Statement on PCAOB Conforming Amendments Related to Auditing Standard No. 2

Today's meeting is an important step in implementing Auditing Standard No. 2. That standard established a fundamental change in the way audits are conducted. Most significant, it articulated the concept of an integrated audit. An integrated audit combines an audit of internal control over financial reporting with the audit of the financial statements.

The examination of internal control helps the auditor better plan and conduct the audit of the financial statements and determine whether those statements are fairly presented. In this way, the integrated audit helps to achieve the Congress's intention to improve the quality and integrity of both corporate controls over financial reporting and of independent financial statement audits.

We adopted the integrated audit model in March this year, and we are now steaming toward full implementation, at least for the largest issuers, in November. We regularly hear from auditors and issuers about implementation matters. When we have become aware of broader practice issues, we have attempted to provide appropriate guidance. For example, Doug Carmichael and his staff issued a set of answers to frequently asked questions in June, and our staff will have more guidance shortly.

The proposal before the Board today is another part of our effort to make implementation proceed smoothly. This proposal would highlight for practitioners and other interested persons how AS 2 has affected the auditing standards that the profession developed and the Board adopted as its interim standards.

I emphasize that this proposal, and all the other things we are doing to make implementation easier, should not be misunderstood to replace the use of judgment in applying either the new internal control standard or the existing standards. Our goal in providing implementation guidance is not to create a detailed checklist for conducting an audit. Rather, our goal is to help practitioners and others better understand the principles underlying the standards and better appreciate why it's important that they use judgment in applying them.
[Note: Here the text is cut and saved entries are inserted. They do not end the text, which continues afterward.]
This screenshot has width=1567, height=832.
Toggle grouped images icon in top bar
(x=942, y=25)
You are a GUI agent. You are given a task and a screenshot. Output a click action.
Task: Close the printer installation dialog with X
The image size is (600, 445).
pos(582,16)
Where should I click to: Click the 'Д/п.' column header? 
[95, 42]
We are committed to resolving appropriate issues in order to ensure a smooth transition, but we expect auditors and issuers alike to exercise judgment in applying the new standard in a manner that is appropriate given the context of the audit. For example, the standard does not require a one-size-fits-all audit program; rather, it provides auditors significant flexibility to tailor their audit programs to suit the size, complexity and nature of the public company subject to audit.

AS 2 is no different from any other auditing standard in that it does not prescribe detailed audit programs for specific sizes of companies. For as long as the profession has established auditing standards, auditors have used those standards to tailor their own audit plans, in a manner that addresses the nature and complexity of the audit client. The fact that the Sarbanes-Oxley Act did not expressly establish classes of audit clients in no way limits the auditor's ability – indeed, responsibility – to use judgment to plan an audit that is appropriate to the circumstances. In the case of small companies, this should include the special considerations COSO outlines for internal control in such companies.
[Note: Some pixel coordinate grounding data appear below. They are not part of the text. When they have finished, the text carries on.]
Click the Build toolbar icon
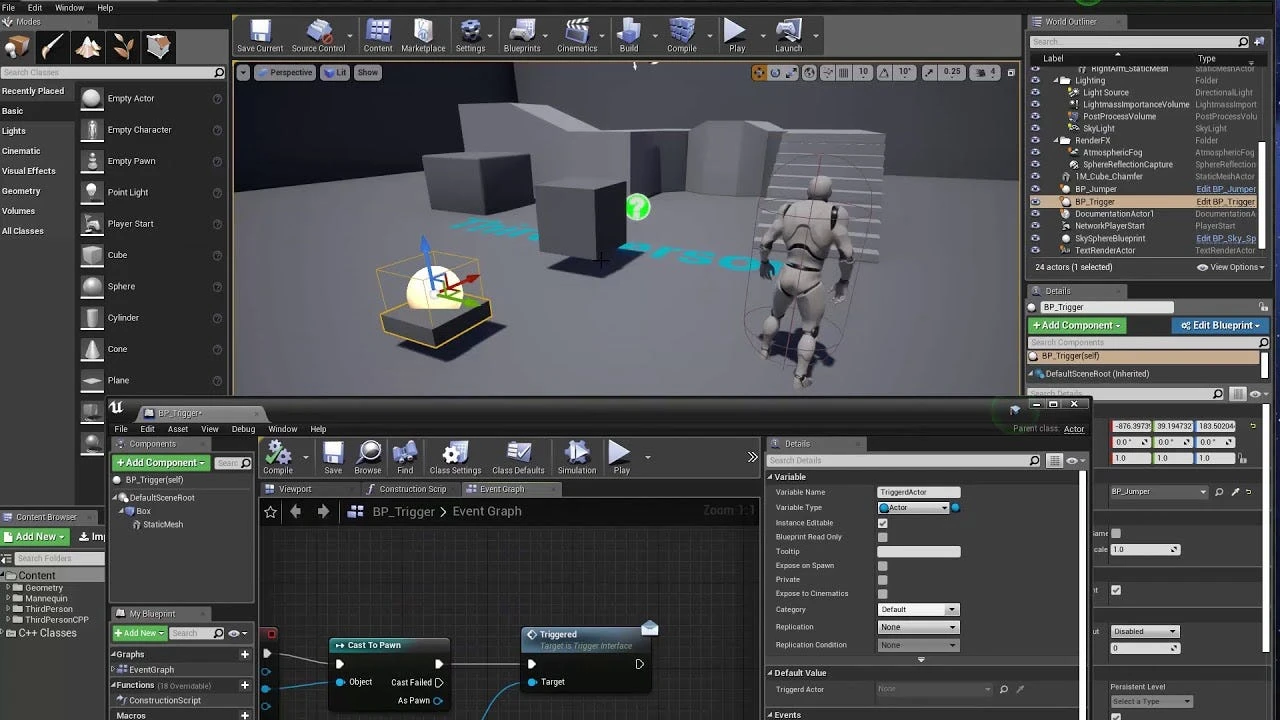point(629,36)
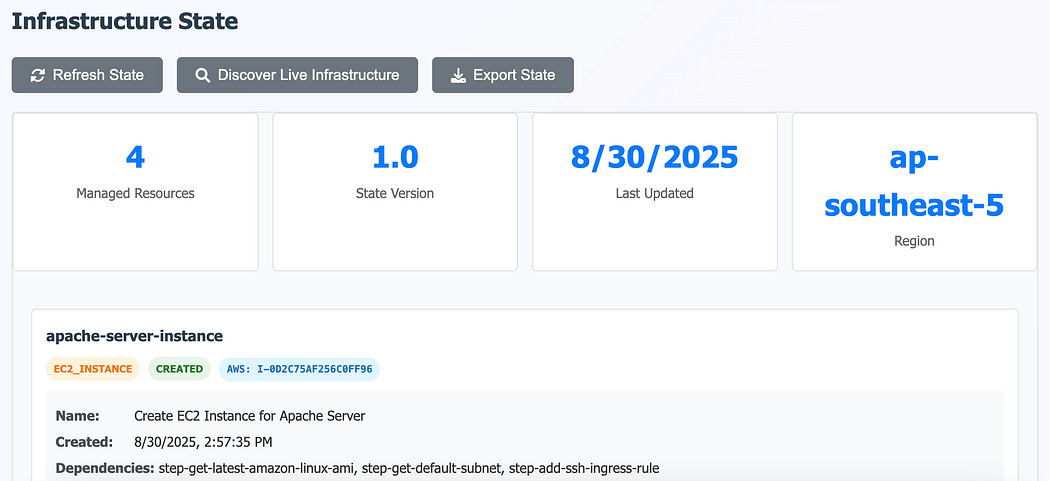Click the AWS instance ID badge

click(299, 369)
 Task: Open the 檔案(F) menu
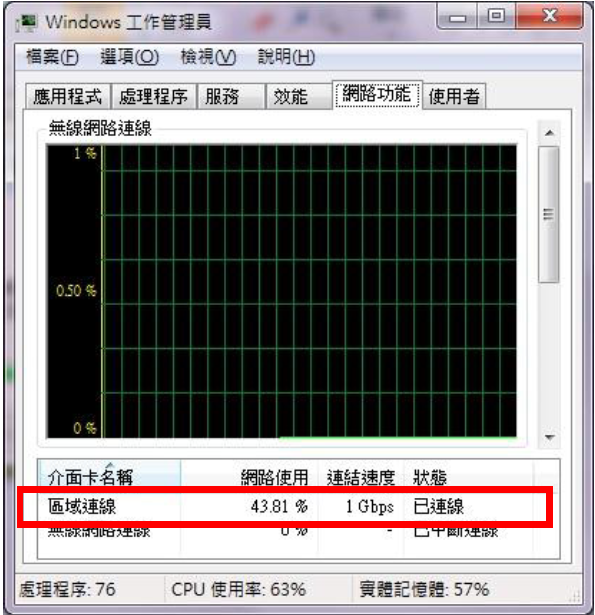(52, 57)
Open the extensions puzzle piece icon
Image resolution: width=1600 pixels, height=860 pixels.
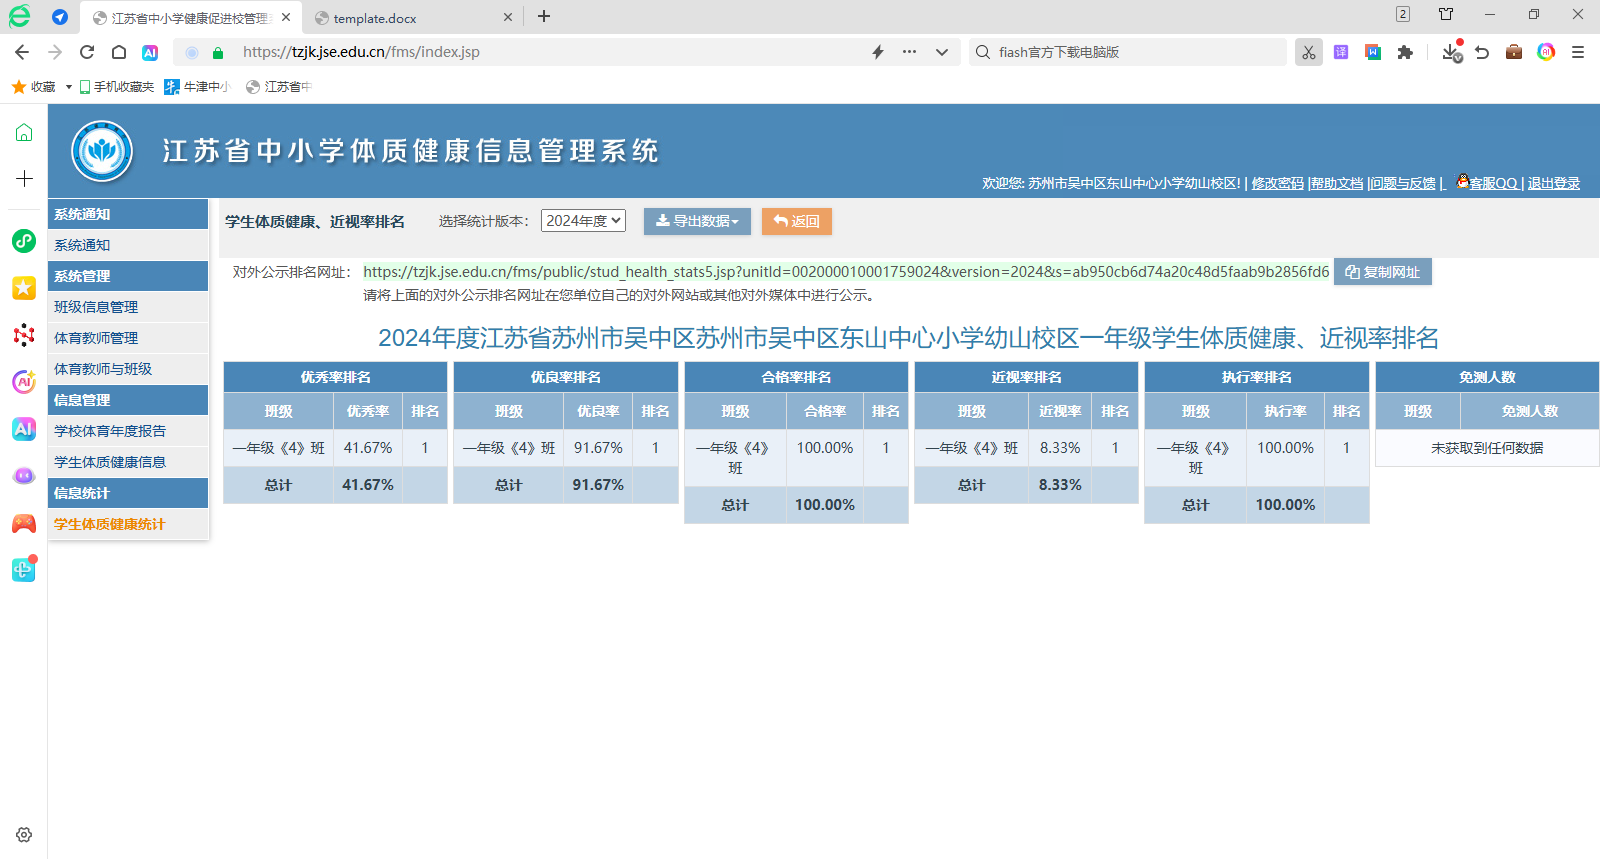tap(1405, 52)
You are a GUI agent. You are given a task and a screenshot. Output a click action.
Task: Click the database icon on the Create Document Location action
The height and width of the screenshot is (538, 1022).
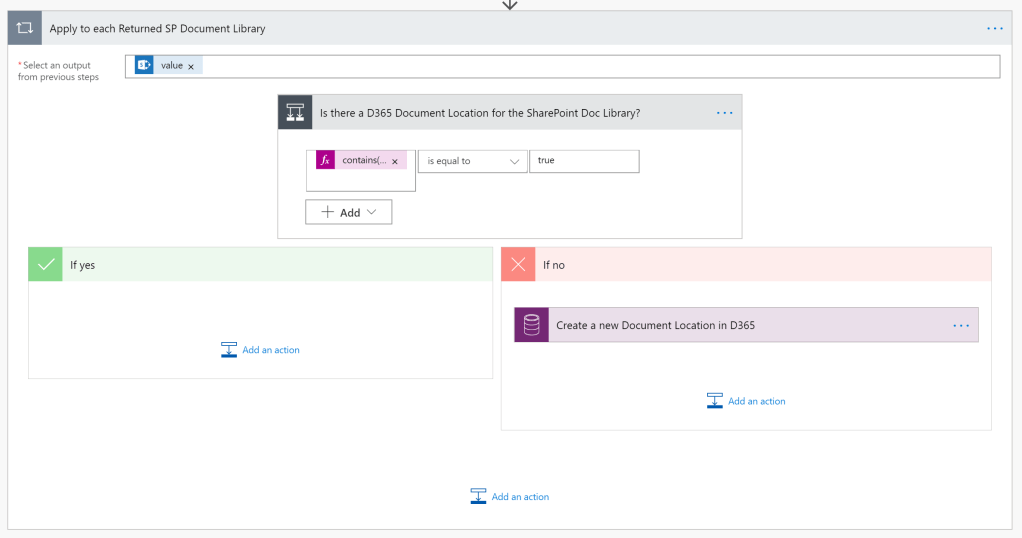coord(532,325)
Finally, I want to thank Doug [and Tom Ray, who could not be with us today], and the entire staff of the Chief Auditor's office, for developing this proposal and for so ably shepherding AS 2 through implementation. This proposal reflects a tremendous amount of collective work by Doug, Tom, Laura Phillips, and Jennifer Rand. I would also like to commend the contribution Greg Fletcher has made to other aspects of the implementation effort. I am very pleased with the recommendation before us. Thank you for all the hard work.